Selected excerpt:

○ ○ ○

If your game warden isn’t accessible, or the thought of doing so seems like too much of a hassle, there are tons of online resources you can find on the subject with a quick Google search.
The final tip relates to all bowfishers both old and new. This is one that was relevant years ago, but it is especially critical now.
Not only does it involve preserving a positive reputation for bowfishing in the outdoor community, but it involves setting a positive example for the rest of the world as well.
Guess what? With the rise of smart phones, everyone has a camera on them all hours of the day, and the internet loves to amplify bad choices.
We lecture kids on this topic quite a lot, but they are growing up in a social media-centric world and it’s just modern-day life. To be honest, adults need a refresher in this course just as badly as the younger generation does.
Those who bowfish should always be sure to be courteous of other boaters and those who may live nearby.
All it takes is one video of someone doing something they’re not supposed to for public opinion to shift on an outdoor activity like bowfishing.
This tip has a second relevant component as well. Try to avoid fishing heavily populated areas (especially at night). And, if you must be near houses on a crowded lake, try to be conscious of where you are shining your lights.
The same can be said about music. By all means, play whatever you like until your heart is content, but be sure to turn it down for temporarily when you are near houses at night, or when passing another group of boaters.
These things are simple, common courtesy. And, as human beings, we should really try to bring more of this back into this divided world. Lead by example and don’t follow the norm, especially if it’s not the standard your parents raised you by.
Now that we have covered the “dos and don’ts” of bowfishing in this new age, let’s talk about what you need to get started.
What you need to get started bowfishing
If you’re already an avid bowfisher, you can probably skip this next section. But, if you aren’t already bowfishing on a boat surrounded by LED lights and a pricy bow, you may want to stick around.
One of the big concerns we hear with bowfishing is that it’s expensive to get into. However, this is not necessarily the case. Below is another three-step process for getting into the sport.
You can get started by bowfishing from the banks of lakes and waterways in your area. But, should you decide to invest in a boat, you can start by searching Facebook or Craigslist.
The great thing about the evolution of technology is that you can get your start creating content with your smartphone.
You don’t have to start off with fancy cameras and GoPros. Just download some editing software onto your phone and start making movies about your life. Once you’ve gotten comfortable with this, then you can invest in some nicer equipment.
Here’s how you can spread the word about bowfishing:Create great bowfishing content and share it with the world!
If you make videos, we guarantee it will be worth the investment.
When we started 573 Outdoors, we sat at a kitchen table and realized that documenting our lives wouldn’t just be for other people. All of our biggest catches, failures, and unforgettable experiences in the outdoors could be for us to cherish forever as well.
It is something we can show our kids someday and say, “look how ridiculous we were.”

○ ○ ○

Data:

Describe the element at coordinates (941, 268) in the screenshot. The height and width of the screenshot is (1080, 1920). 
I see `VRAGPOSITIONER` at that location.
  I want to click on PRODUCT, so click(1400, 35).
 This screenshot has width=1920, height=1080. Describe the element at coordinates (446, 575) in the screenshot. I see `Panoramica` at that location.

○ ○ ○

Written task 1: In the bowfishing article, why does the writer say the final tip about courtesy is especially critical now? Answer in one to three sentences.
Written task 2: Pick up the bowfishing article after its last sentence and keep writing.

Written response 1: Smartphones mean everyone carries a camera at all hours, and the internet amplifies bad choices. A single video of someone doing something they shouldn't can shift public opinion on an outdoor activity like bowfishing.

Written response 2:
You can’t put a price tag on documenting memories with your best buddies.
You can still send in your favorite clips to different pages to promote (and we definitely love to see that content pour in), but it is important for you to start stitching together your own videos as well.
Our fans are who have built us up so rapidly, But, we feel like it would be selfish to suggest you should send all of your experiences only to us. We care more about the longevity of the sport of bowfishing than we do our own business.
Today, you can flip on the Outdoor Channel and see all sorts of activities. From bass fishing to buck hunting, the new age of technology has done wonders for the outdoor community via television and online streaming.
Some of the critics of the sport of bowfishing think that it’s too barbaric.
More money and notoriety continue to flood these sports which when coupled with new-age platforms, allows content creators like LunkersTV, John B, Lojo Fishing, and many more to reach audiences one would have never thought possible until recently.
While these are certainly exciting times in the outdoor industry, one outdoor sport has been slower to gain an online identity… bowfishing.
Kids are starting younger than ever to learn the sport of archery, which positions the sport of bowfishing for future growth.
This is not to say that bowfishing content isn’t accessible, but the people who are primarily posting online content about it are hunters and bass fishermen who try to shake things up for their fans while enjoying the occasional bowfishing outing.
While technology has allowed many hunting and fishing content creators do a great job, the sport is really missing its own creators dedicated solely to bowfishing, just as there are many YouTubers, bloggers, and podcasters dedicated to bass fishing or deer hunting.
This could be due to stereotypes that often plague the sport, or simply because no one has taken that leap of faith yet into uncharted territory.
“Okay, so we know people can do it, but it’s just so brutal. I mean, modern media can handle hooking some fish, but we are much more environmentally sensitive now, right?”
We are certainly more environmentally sensitive than in the past. But, that’s exactly why bowfishing can find acceptance.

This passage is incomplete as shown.